Dr. Justin Marchegiani:  So we’re already assuming that sleep’s dialed in, right? Because we know leptin and sleep’s pretty important. By the way, leptin is secreted by your fat cells, too. So the more weight you have on your body, the more the downward essentially gets worse and worse. So like if you’re leaner, you already have a big advantage, right? But if you’re leaner, you already have more muscle and you already are more insulin-sensitive. So it’s kinda this like downward cycle where the more overweight you are and the more problems you have, the more feedback mechanisms feed back in to make us more insulin resistant, more leptin resistant, more cravings. So the problem becomes even harder to deal with, the more overweight we are. Does that make sense?

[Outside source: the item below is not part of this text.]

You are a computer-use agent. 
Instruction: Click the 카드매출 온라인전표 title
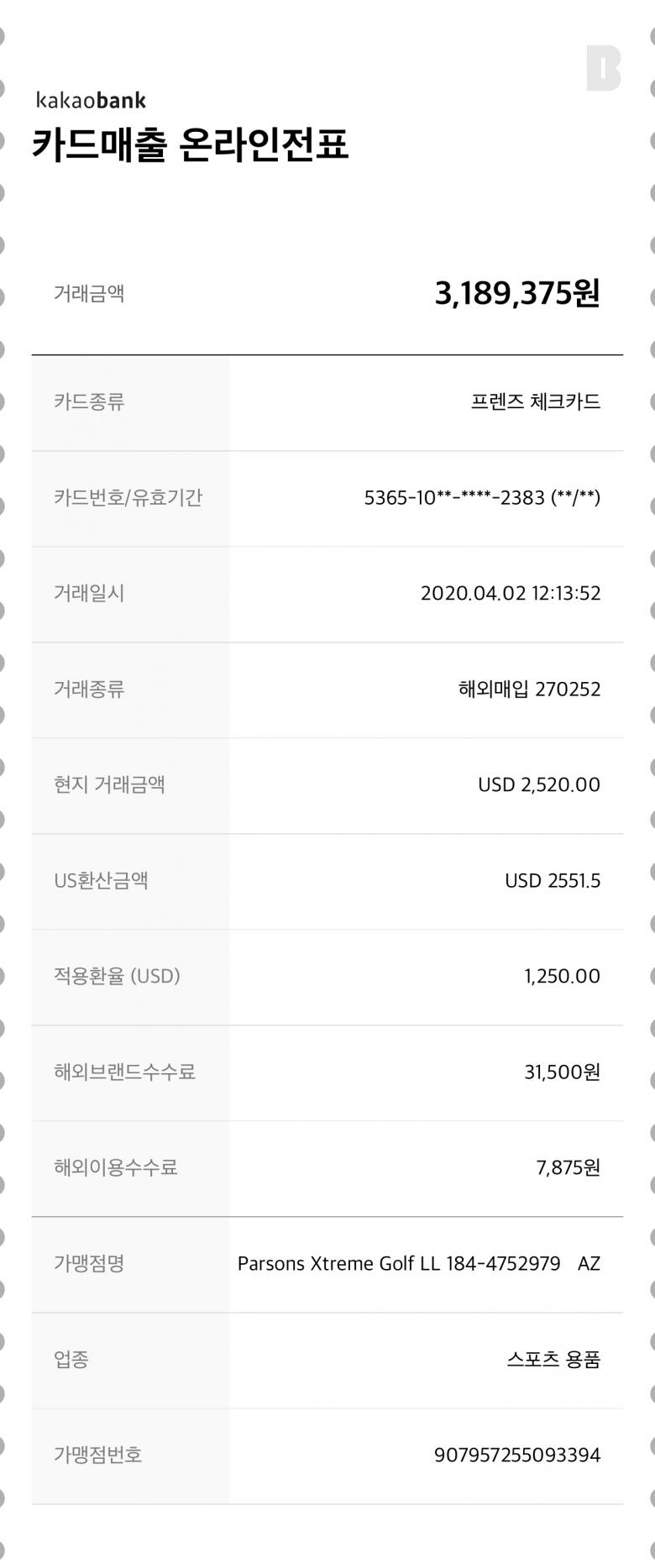click(x=190, y=144)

Evan Brand:  Yeah, I—actually I’m glad you brought that up because I almost forgot to mention it. I actually did, when I was writing REM Rehab, I actually did some research. It was a study from the International Journal of Endocrinology and they looked at sleep deprivation. So people that got 4 hours of sleep per night which hopefully most people listening are getting more than 4 hours, but when they had that—that little of sleep, their leptin levels decreased. So people were gonna be less satiated and then their ghrelin levels, their hunger hormone was increased by 28%. Even after the subjects were given a sleep compensation of 10 hours per night the following 2 days. And then it said that it increased their carbohydrate cravings by 45%. So there’s a few different numbers there, but if you’re sleeping poorly just a few nights per week, it sounds like here, that’s enough to really destroy these hormones. So if you think you’re doing everything great during the day but like you mentioned, maybe your sleep hygiene’s not in order and you’re not sleeping restfully, that’s going to be driving up these hormones and you’re gonna wake up with carbohydrate cravings instead of wanting say some good sausage and eggs for breakfast instead.

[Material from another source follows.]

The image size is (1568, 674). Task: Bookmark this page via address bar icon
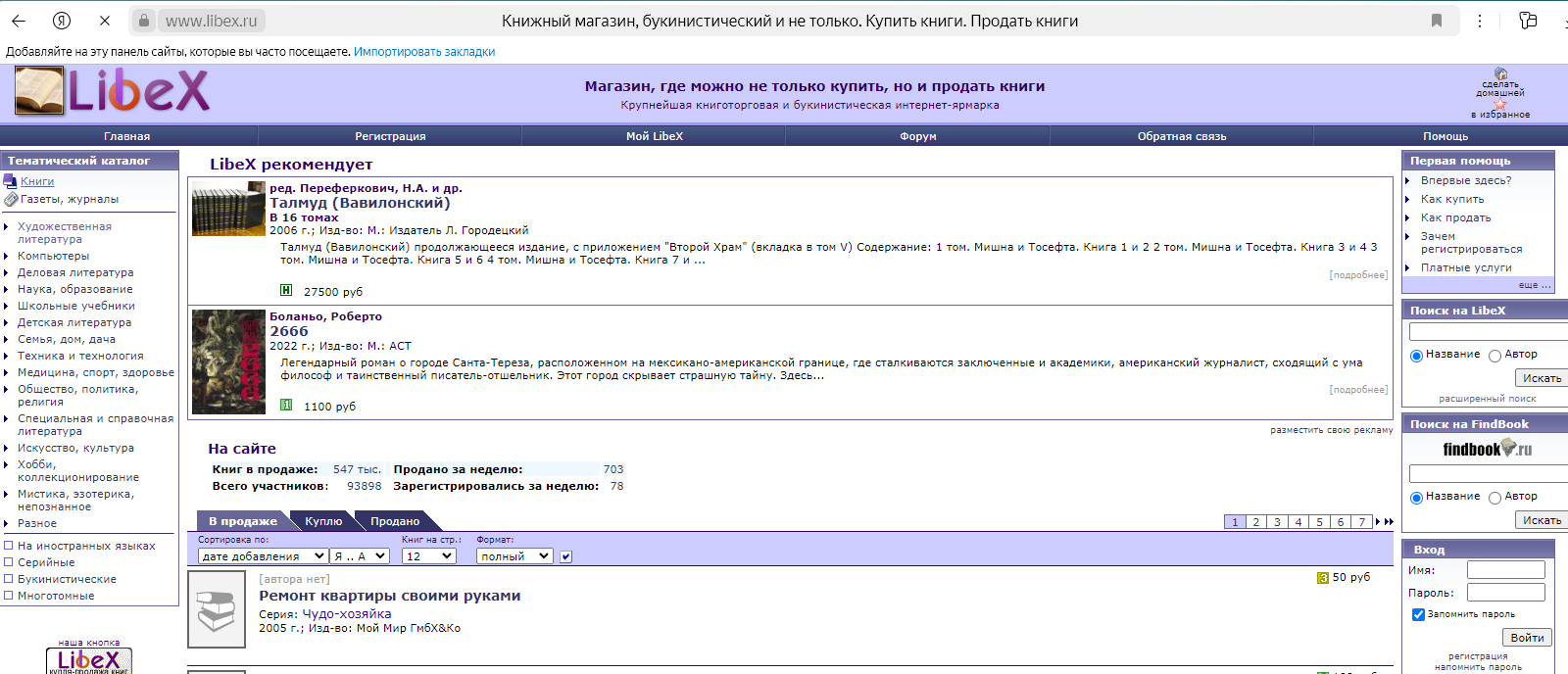click(1437, 21)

Dr. Justin Marchegiani:  Yes, and when I look at leptin resistance, Gary Taubes had a great analogy years back I—I spoke with him and he said, you know, stick your thumb out, right? Imagine a hammer comes down and that hammer whacks your thumb. Now all of the swelling that happens, these various interleukins and cytokines and all these different pathways that are happening underneath the skin, you know, that’s like leptin and all the TNFα and all the interleukins and the PPAR, you know, gamma agonists, all these different fancy Jeopardy words, that’s what’s happening underneath the skin. But he said, insulin resistance is the hammer and then the hammer hitting the skin and that initial response, that’s leptin, and then everything else kinda spirals out of control. So he’s like, “Well, my focus is on the hammer.” Other people they go into all the little dominos that knock over many, many times down the road. So if we look at the top 2 things, I put more of my focus on the hammer, and then you can say that maybe leptin’s the—the next domino that falls over after—after insulin if you will.

Evan Brand:  Yeah.

Dr. Justin Marchegiani:  Does that make sense?

Evan Brand:  Yeah. That makes perfect sense.

Dr. Justin Marchegiani:  So looking at that, really simple, we keep fructose to a minimum. If you’re significantly overweight, you know, 30-50 lbs more, keep fructose under 25 to 15g a day. You know?

Evan Brand:  What would that look like? Explain people how would that actually be like a handful of blueberries per day, what are we talking?

Dr. Justin Marchegiani:  Well, my patient have access to the member’s area on my website and other there I have a specific handout that kinda outlines all of the fructose that are gonna be in every type of food source. I’m gonna pull it up here and I’ll—I’ll read a couple of things off it right now, but typically vegetables aren’t gonna have very much fructose, right?

Evan Brand:  Right.

Dr. Justin Marchegiani:  So you’re gonna be pretty good with fructose on a vegetable standpoint. Now–

Evan Brand:  Yeah, if you’re doing something like a Paleo template or if you have to go the AIP route, you’re gonna have that dialed in. You’re not gonna have to worry about that.

Dr. Justin Marchegiani:  Yeah, and I did an article I think last year on Is Fruit Bad For You? And I think I outlined that in that article.

Evan Brand:  Uh-hmm.

Dr. Justin Marchegiani:  But let me just give you, for instance, if you do something like strawberries you get, you know, 1 cup of strawberries is 3.8g of fructose. If you–

Evan Brand:  Wow, and nobody’s eating 5 cups of strawberries per day.

Dr. Justin Marchegiani:  No, that’s—that’d be a lot, right? Maybe—even if you did 1or 2 cups, I mean you’re still only at 8, not a big deal.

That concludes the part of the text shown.